Par ailleurs, les transferts de compétences exercés au profit de la Nouvelle-Calédonie sont irréversibles.
Toutes ces dispositions étaient prévues par l'accord de Nouméa de 1998, consacré à l'article 76 de la Constitution.
Les électeurs calédoniens, qu'ils soient d'origine européenne ou kanake, jouissent non seulement du droit de vote aux élections provinciales, mais aussi d'une citoyenneté calédonienne qui leur donne, à compétence égale, une priorité dans l'accès à l'emploi privé. La liste des professions concernées a fait l'objet d'un accord entre les partenaires sociaux calédoniens.
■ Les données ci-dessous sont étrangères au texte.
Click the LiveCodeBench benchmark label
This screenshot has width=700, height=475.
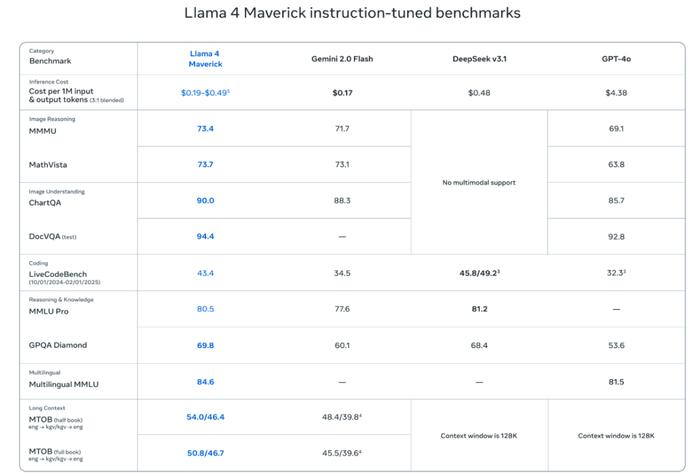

L'histoire, le fonctionnement et l'évolution de ce territoire sont donc tout à fait particuliers. À l'issue de cette période transitoire, c'est-à-dire à partir de 2014, après les élections provinciales du mois de mars, le nouveau congrès aura la possibilité de lancer la phase finale de l'accord de Nouméa en demandant un référendum sur l'accession à la souveraineté, afin d'envisager le transfert des pouvoirs régaliens restés aux mains de l'État.
Dans ce contexte, les élections provinciales de 2014 sont un enjeu important, étant entendu que ce référendum ne pourra être décidé qu'à une majorité qualifiée des trois cinquièmes du congrès. Il faudra donc que les deux camps se mettent d'accord. S'ils n'y parviennent pas, il appartiendra au gouvernement français d'enclencher la procédure à partir de 2018.
Pour être tout à fait complet, je dois ajouter que la situation politique locale est assez compliquée. Notre collègue Philippe Gomes, qui est venu assister aux travaux de notre Commission, pourrait vous en dire bien davantage à cet égard. Mais l'Assemblée nationale doit s'efforcer de rester à l'écart de ces querelles locales, surtout à la veille d'une campagne électorale.
Le projet de loi organique qui nous est soumis est un texte technique, qui répond à une demande unanime des Calédoniens. Le comité des signataires de l'accord de Nouméa, qui se réunit tous les ans, avait proposé l'an dernier diverses améliorations de la loi organique. Le projet rédigé par le Gouvernement a été soumis au congrès de la Nouvelle-Calédonie, qui a rendu un avis très complet et fait quelques propositions complémentaires.
J'ai travaillé étroitement en amont avec Mme Catherine Tasca, rapporteure du texte au Sénat. Sachant que le projet a été adopté à l'unanimité par la Haute Assemblée, j'aurai à coeur d'éviter de supprimer des dispositions qui ont été acceptées par nos collègues.
Je m'en tiendrai donc, pour me déterminer sur les amendements, aux demandes du comité des signataires et aux textes ayant fait l'objet d'un accord unanime du congrès. Les dispositions qui iraient au-delà ne devront susciter aucune difficulté locale pour recueillir un avis favorable du rapporteur. Le projet de loi organique n'est pas le lieu pour ouvrir un débat sur les problèmes de fond de la société calédonienne : il s'agit simplement d'assurer un meilleur fonctionnement des dispositions actuelles.
Le texte autorise la Nouvelle-Calédonie à créer des autorités administratives indépendantes locales, et en particulier une autorité de la concurrence. Il traite aussi des règles budgétaires. Enfin, il comporte quelques dispositions techniques réclamées par les élus, principalement sur les sociétés publiques locales.